Porém, antes que eu pudesse me sentar para começar a comer, um serzinho inquieto apareceu na sala, todo animado e balançando o rabinho para aquele movimento do café da manhã. Era Rufus, nosso cachorrinho de estimação. Cachorrão, na verdade, porque era enorme. Um Golden Retriever do pelo bem douradinho. Uma graça! Vivia latindo pela casa, para chamar nossa atenção. E, naquela manhã, durante o café, não seria diferente. Louco por um pedaço de queijo.

— Eita, lá vem o espião de comida! — Daniel foi o primeiro a dar sinal.

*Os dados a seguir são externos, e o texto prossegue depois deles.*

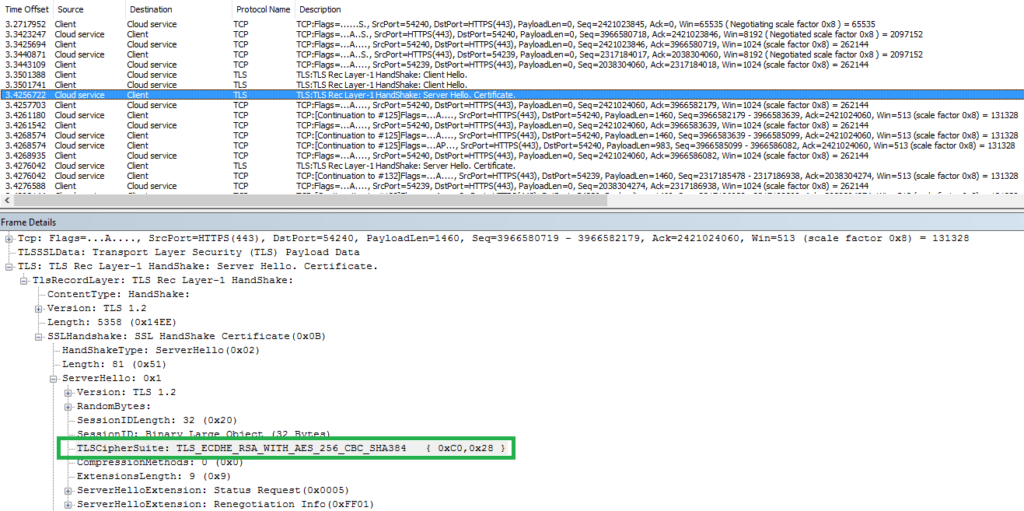The image size is (1024, 511).
Task: Collapse the TLS Server Hello root node
Action: tap(9, 267)
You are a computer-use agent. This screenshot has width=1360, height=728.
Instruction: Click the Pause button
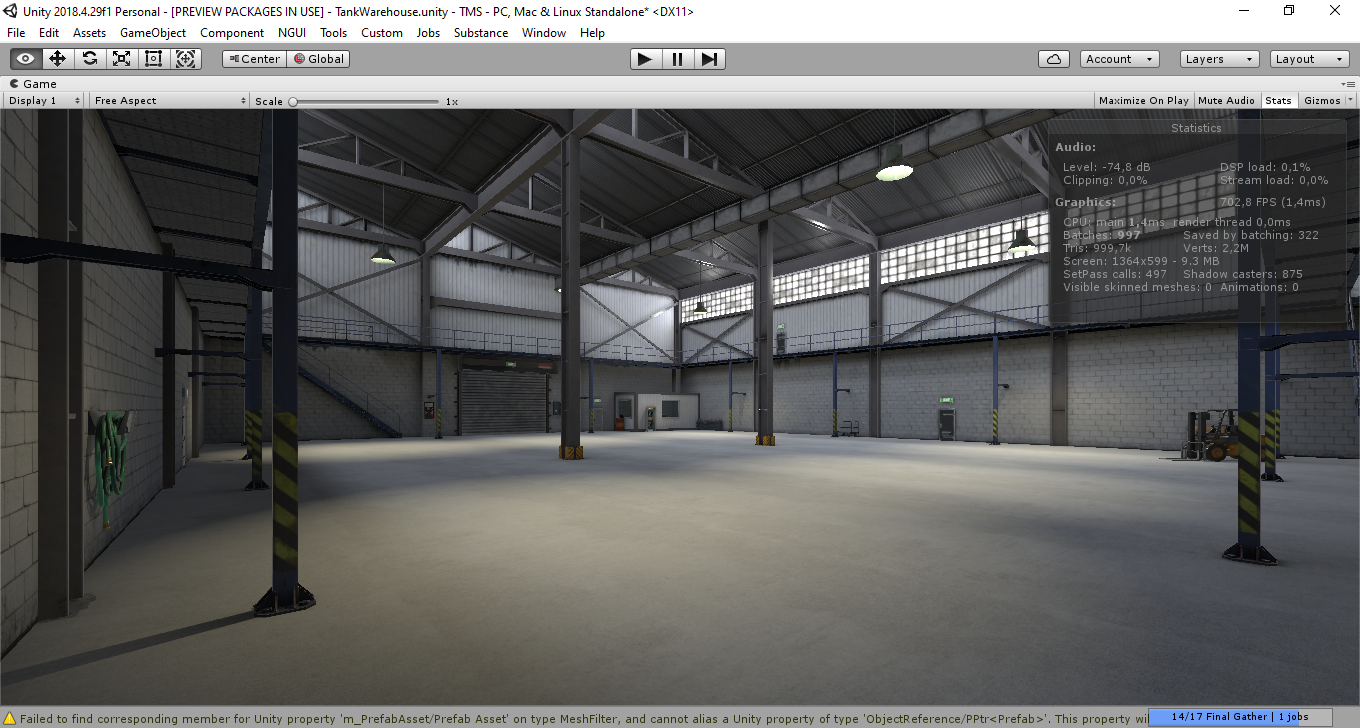tap(677, 59)
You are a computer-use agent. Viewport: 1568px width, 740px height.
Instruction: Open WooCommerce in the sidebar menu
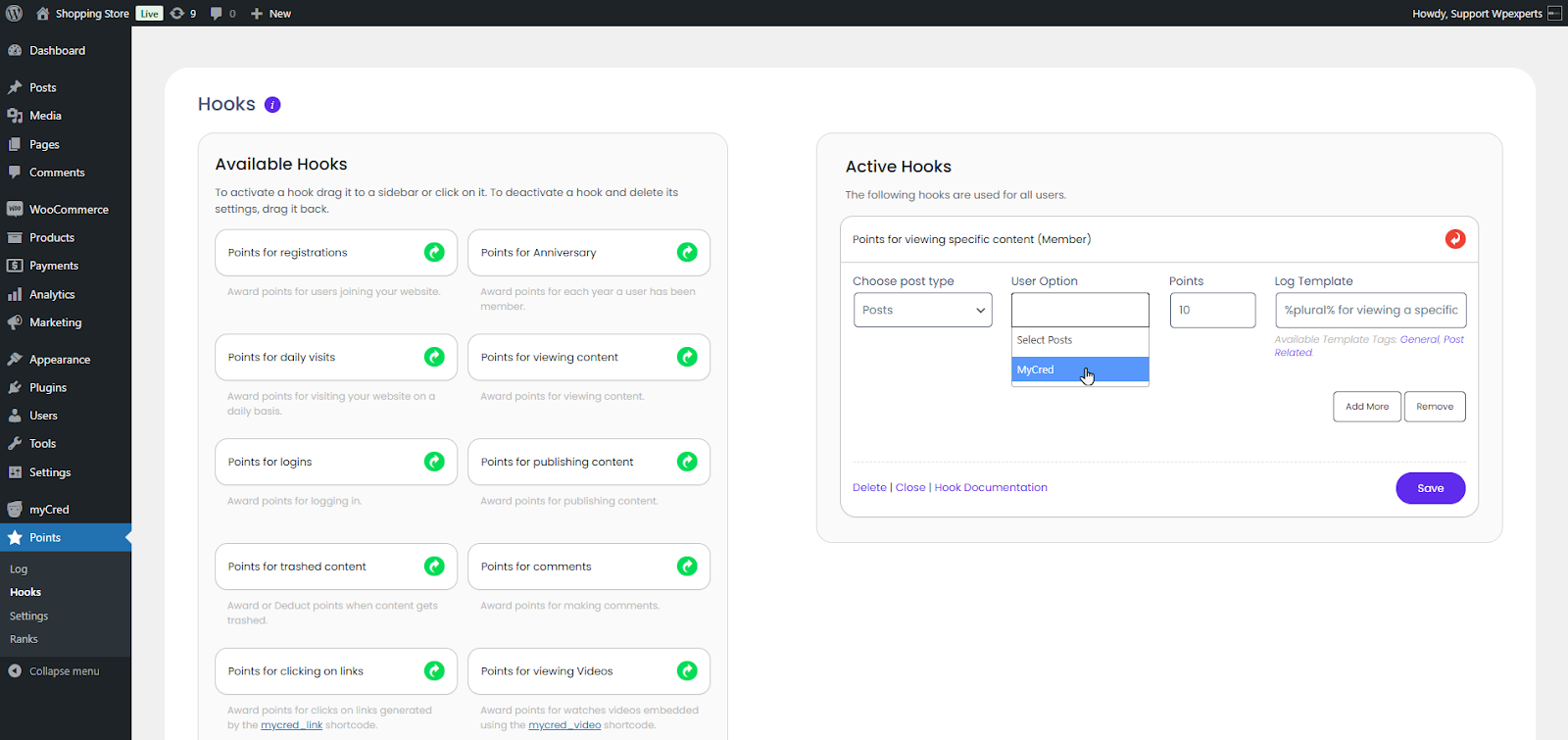click(69, 210)
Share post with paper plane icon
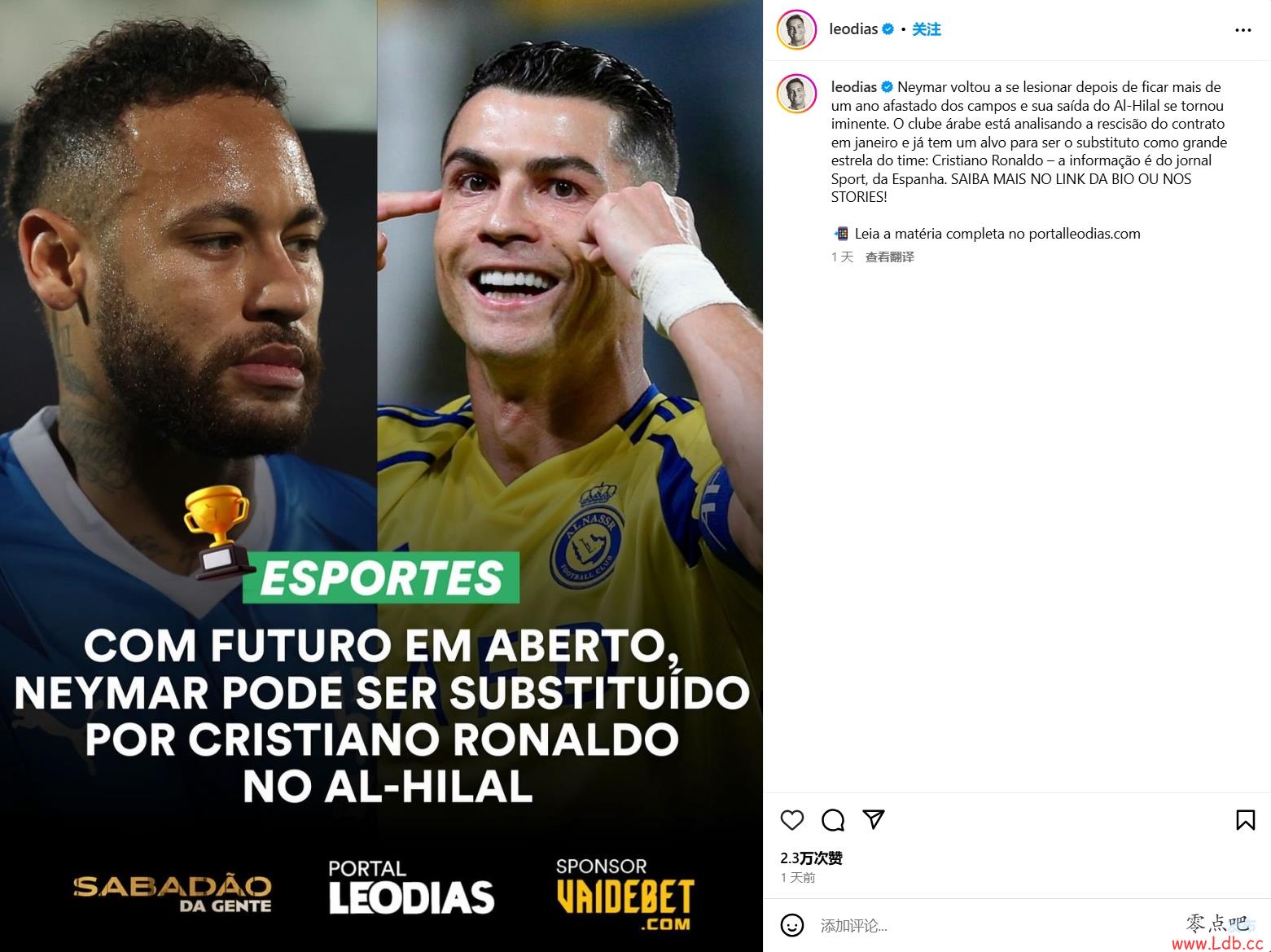 click(x=873, y=819)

— Que foi, Dan? — perguntei ao me sentar ao seu lado, para começar a me servir. — Tá querendo disputar a comida com o Rufus, agora? — tirei sarro. — Ah, já sei, tá com medo que ele leve toda a comida da mesa e não deixe você fazer o mesmo trabalho, só que colocando tudo dentro das suas bochechas, né?

Daniel soltou uma risadinha pelo nariz, balançando a cabeça.

— Agora lá vem o bebezão querendo falar... Volta pra creche... — com aquele ar de piadista, falou, fazendo-me revirar os olhos logo em seguida. Daniel e sua mania de me chamar de bebê. Se eu não soubesse que tudo sempre passava de pura brincadeira, eu ficaria com raiva sim. Mas, em se tratando do Daniel, tudo era brincadeira. O garoto não conseguia levar nada a sério, e ainda era eu a criança da casa. Eu! Imagina só!